Pädiatrische Nierenheilkunde - Kindernephrologie

Die Pädiatrische Nierenheilkunde behandelt Kinder aller Altersstufen mit angeborenen oder erworbenen Erkrankungen der Nieren und der ableitenden Harnwege. Kinderurologische Patienten werden in enger Zusammenarbeit mit den Kinderurologen der Klinik für Kinderchirurgie behandelt.

Seit Juli 2006 gibt es am Zentrum für Neugeborene, Kinder und Jugendliche im Klinikum Nürnberg eine Kindernephrologische Sprechstunde. Hier werden Kinder jeder Altersstufe mit angeborenen oder erworbenen Erkrankungen von Nieren und ableitenden Harnwege betreut.

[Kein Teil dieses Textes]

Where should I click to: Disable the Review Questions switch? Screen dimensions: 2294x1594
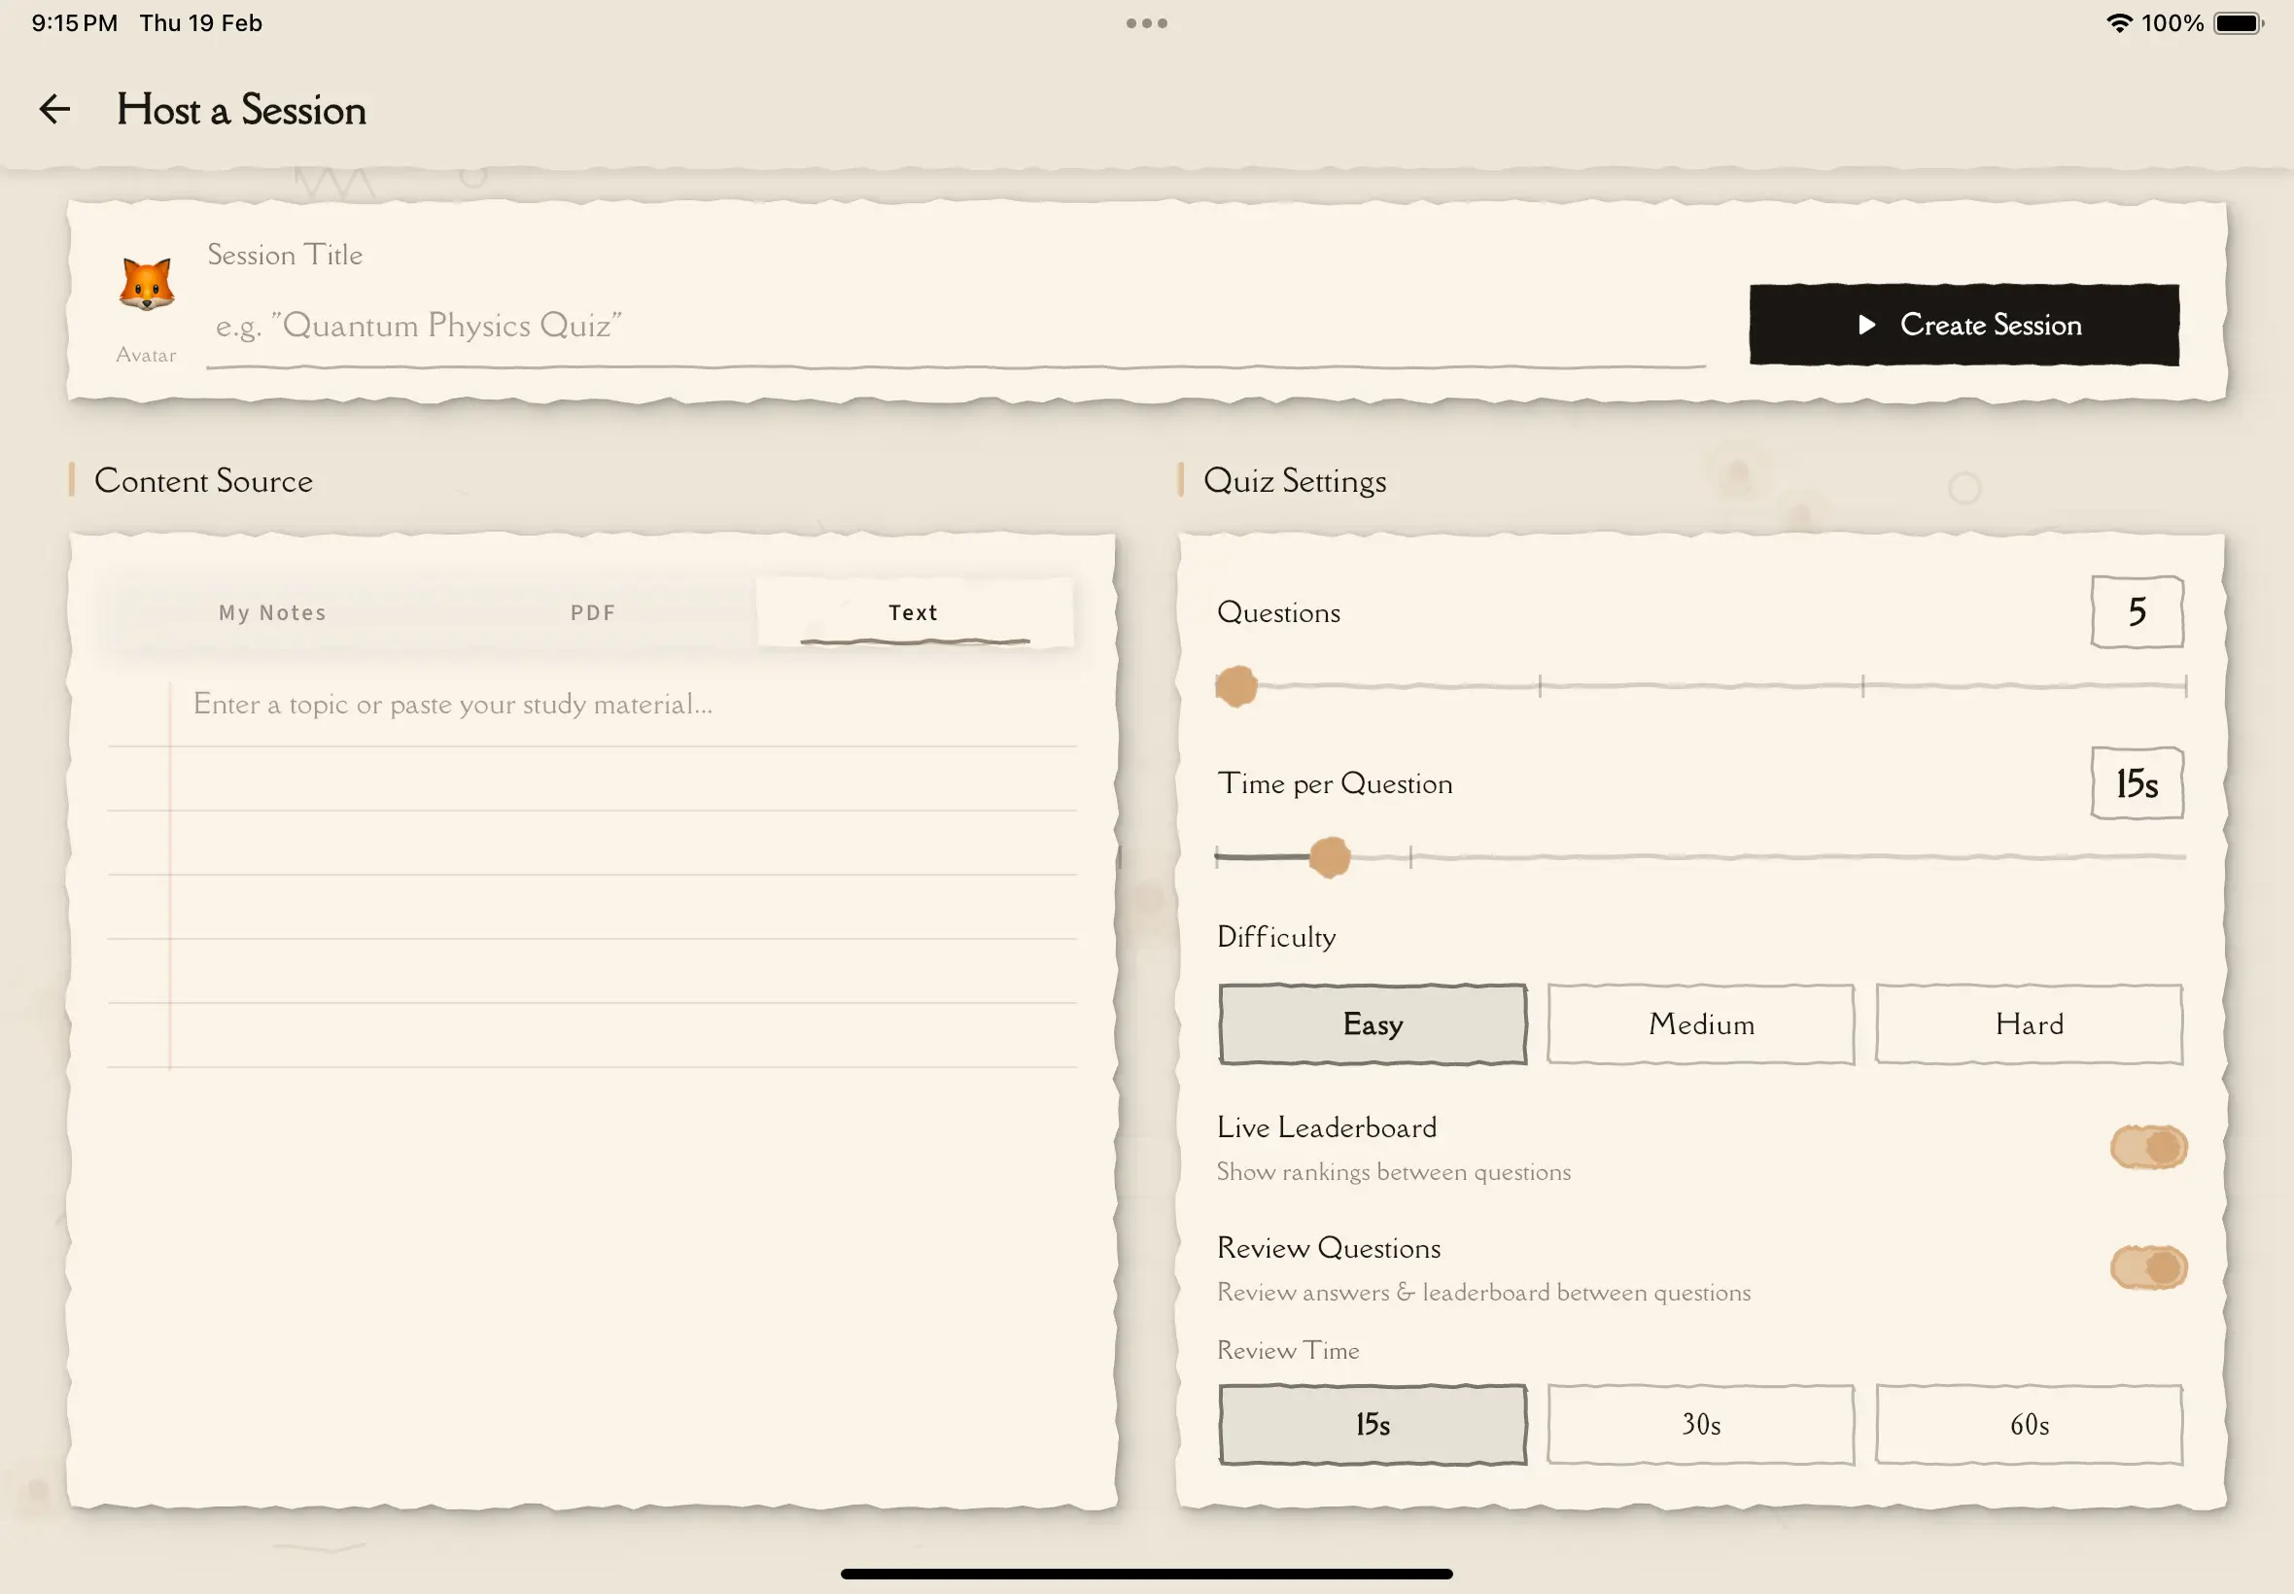pyautogui.click(x=2147, y=1267)
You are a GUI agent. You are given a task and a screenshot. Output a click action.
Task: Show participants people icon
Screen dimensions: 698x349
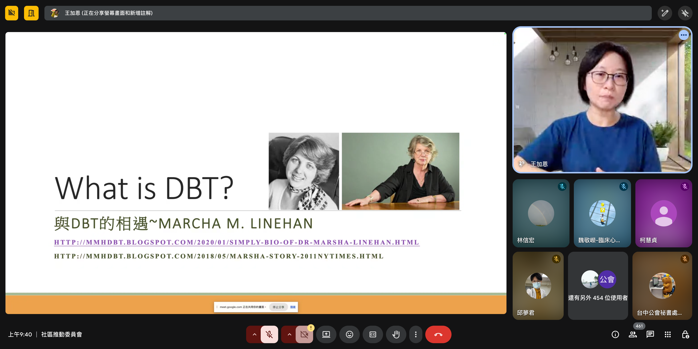pos(633,334)
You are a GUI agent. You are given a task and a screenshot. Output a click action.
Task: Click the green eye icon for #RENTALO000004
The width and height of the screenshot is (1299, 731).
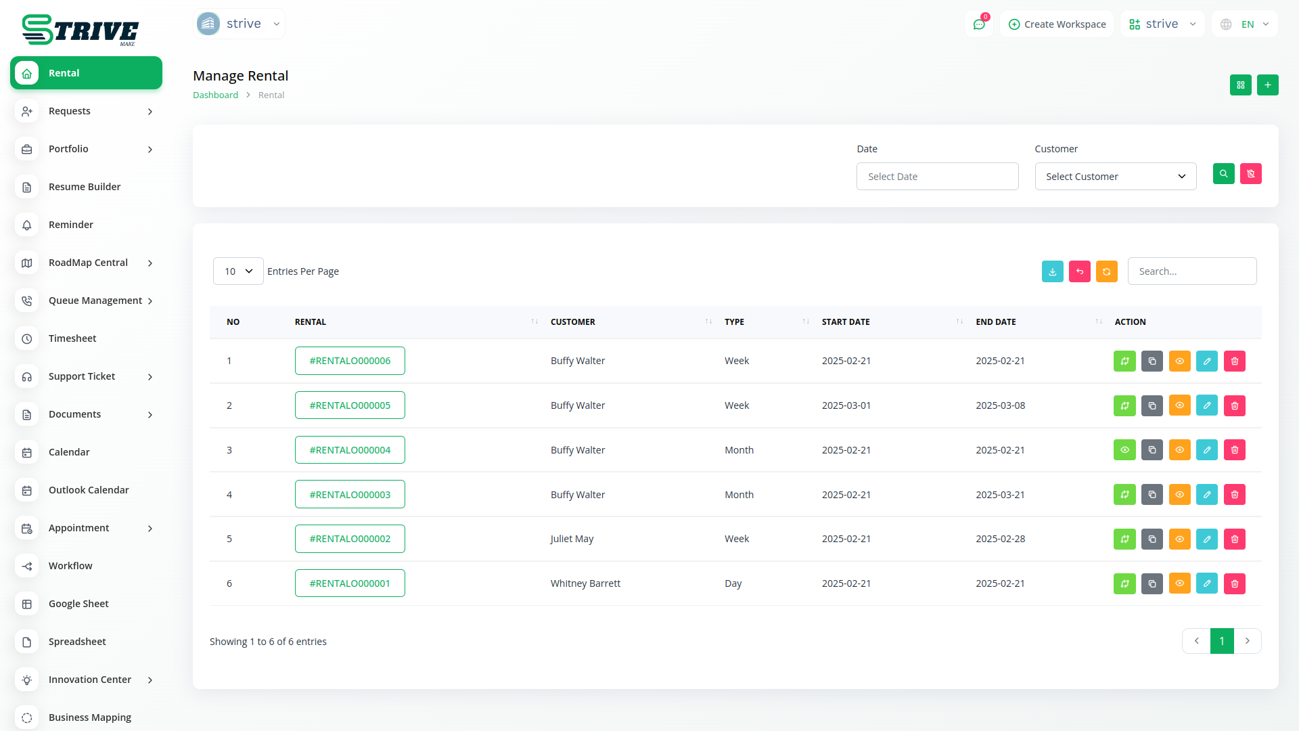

Im Wesentlichen handelt es sich hierbei um die weitergehende Diagnostik und Therapie bei

  • rezidivierenden Harnwegsinfektionen
  • Blasenentleerungsstörungen, kindlicher Harninkontinenz bzw. nächtlichem Einnässen
  • angeborenen Fehlbildungen im Bereich der Harnwege (in interdisziplinärer Zusammenarbeit mit den Kinderchirurgen)
  • Blut und / oder Eiweiß im Urin
  • Bluthochdruck
  • Funktionseinschränkungen der Nieren (Ausnahme Nierenersatztherapie / Dialyse bei chronischer Niereninsuffizienz)

In Anbetracht der Tatsache, dass Fehlbildungen im Bereich der Nieren und ableitenden Harnwege zu den häufigsten angeborenen Anomalien gehören (1 von 100 Neugeborenen) , ist entsprechend auch ein großer Anteil unserer Patienten aus dieser Gruppe. Oftmals wird bereits pränatal der Verdacht auf eine Harntraktanomalie gestellt. Bereits zu diesem Zeitpunkt wird in interdisziplinärer Zusammenarbeit zwischen Pränatalmediziner bzw. Geburtshelfer, Kinderarzt und Kinderchirurg das weitere Vorgehen geplant. Unser Ziel ist, hiermit eine optimale und umfassende Betreuung, die bereits im Mutterleib beginnt und sich nach der Geburt fortsetzt, zu gewährleisten.

Auch sonst werden kinderurologische Patienten in enger Zusammenarbeit zwischen Kinderärzten und Kinderchirurgen betreut. Regelmäßig finden interdisziplinäre Fallkonferenzen statt, wo die Befunde der Patienten gemeinsam mit den Kollegen der Kinderchirurgie, der Kinderradiologie sowie der Nuklearmedizin diskutiert werden. Gemeinsam wird das weitere diagnostische und therapeutische Konzept festgelegt.

Unter der Berücksichtigung des individuellen Falles streben wir hinsichtlich Diagnostik und Therapie ein standardisiertes Vorgehen, das sich an den aktuellen Leitlinien bzw. Konsensusempfehlungen der Arbeitsgemeinschaft für Pädiatrische Nephrologie, des Arbeitskreises Kinderurologie der Deutschen Gesellschaft für Kinderchirurgie sowie der Deutschen Gesellschaft für Urologie orientiert.

Folgende Diagnostik steht zur Verfügung:

  • Komplette Labordiagnostik zur Beurteilung der funktionellen Nierenanteile sowie immunologische Untersuchungen zur Erfassung möglicher Systemerkrankungen
  • Sonographie (Ultraschall)
  • Uroflowmetrie (Harnstrahlmessung) mit Beckenboden- EMG
  • 2 verschiedene Verfahren zur Diagnostik bei Verdacht auf vesikoureteralen Reflux (Rückfluß von Urin zu den Nieren):
     - sonographische Refluxprüfung (Miktionszystourosongraphie=MUS)
    oder
     - röntgenologische Refluxprüfung (Miktionszystourethrogramm =MCU)
  • MR(Kerspintomogramm)-Urogramm
  • Statische und dynamische Nierenszintigraphie( Abt. Nuklearmedizin)
  • 24-Stunden-Langzeit-Blutdruckmesseung
  • Nierenbiopsie in Zusammenarbeit mit den Nephrologen der Medizinischen Klinik 4 im Hause

Bis auf die Nierenbiopsie werden die oben genannten Untersuchungen ambulant durchgeführt. Wichtig ist, dass die Kinder zum Ultraschall eine volle Harnblase haben sollten!